Afro-Brazilian Religions, Encyclopedia.com https://www.encyclopedia.com/environment/encyclopedias-almanacs-transcripts-and-maps/afro-brazilian-religions
The sustained existence of Afro-Brazilian shamanism is a living example of the archetypal principle of Omolù, the healing cure that can unveil love as a gift, a beautiful expression of the life force even through horrible suffering. As a person who lives in a white body with ancestors descended from both colonizers and colonized, I acknowledge and mourn the oppressive conditions which were imposed on enslaved Africans, and out of which Afro-Brazilian shamanism bloomed. The gifts coming out of the suffering benefit many, including me.
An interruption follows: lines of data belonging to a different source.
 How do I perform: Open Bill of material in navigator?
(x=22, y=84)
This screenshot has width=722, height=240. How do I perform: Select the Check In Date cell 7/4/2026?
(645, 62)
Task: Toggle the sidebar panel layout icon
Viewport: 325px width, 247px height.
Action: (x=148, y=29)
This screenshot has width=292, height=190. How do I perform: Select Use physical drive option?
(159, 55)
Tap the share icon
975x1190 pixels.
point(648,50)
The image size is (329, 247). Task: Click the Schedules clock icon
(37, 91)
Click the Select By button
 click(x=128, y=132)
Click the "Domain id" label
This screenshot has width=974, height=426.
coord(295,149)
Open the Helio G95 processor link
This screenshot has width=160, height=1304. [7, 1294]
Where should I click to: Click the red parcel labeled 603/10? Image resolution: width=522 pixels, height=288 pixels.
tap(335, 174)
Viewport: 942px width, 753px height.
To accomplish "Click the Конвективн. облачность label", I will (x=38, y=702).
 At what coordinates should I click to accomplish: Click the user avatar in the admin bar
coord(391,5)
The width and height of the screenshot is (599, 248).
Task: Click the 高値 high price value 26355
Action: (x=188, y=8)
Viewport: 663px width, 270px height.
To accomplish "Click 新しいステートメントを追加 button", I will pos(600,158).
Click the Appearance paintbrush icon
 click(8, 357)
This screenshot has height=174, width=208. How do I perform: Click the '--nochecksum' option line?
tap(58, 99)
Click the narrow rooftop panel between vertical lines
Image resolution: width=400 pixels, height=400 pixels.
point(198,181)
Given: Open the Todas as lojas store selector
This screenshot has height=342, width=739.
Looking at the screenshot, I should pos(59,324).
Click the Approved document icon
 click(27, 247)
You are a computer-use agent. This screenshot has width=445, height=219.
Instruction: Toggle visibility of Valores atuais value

2 - Biotransenergetics is the foundation of the Integral Transpersonal Psychology program at Ubiquity University, in collaboration with the Integral Transpersonal Institute. This document is an assignment for the course Shamanic Archetypes in Transpersonal Counseling.
3 - In the Raja Yoga tradition, the magnification of spiritual power and energy through dedicated, devoted, and sustained practice is described as abhyasa.
Saraswati, Swami Satyananda. (1976) Four Chapters on Freedom: Commentary on the Yoga Sutras of Patanjali.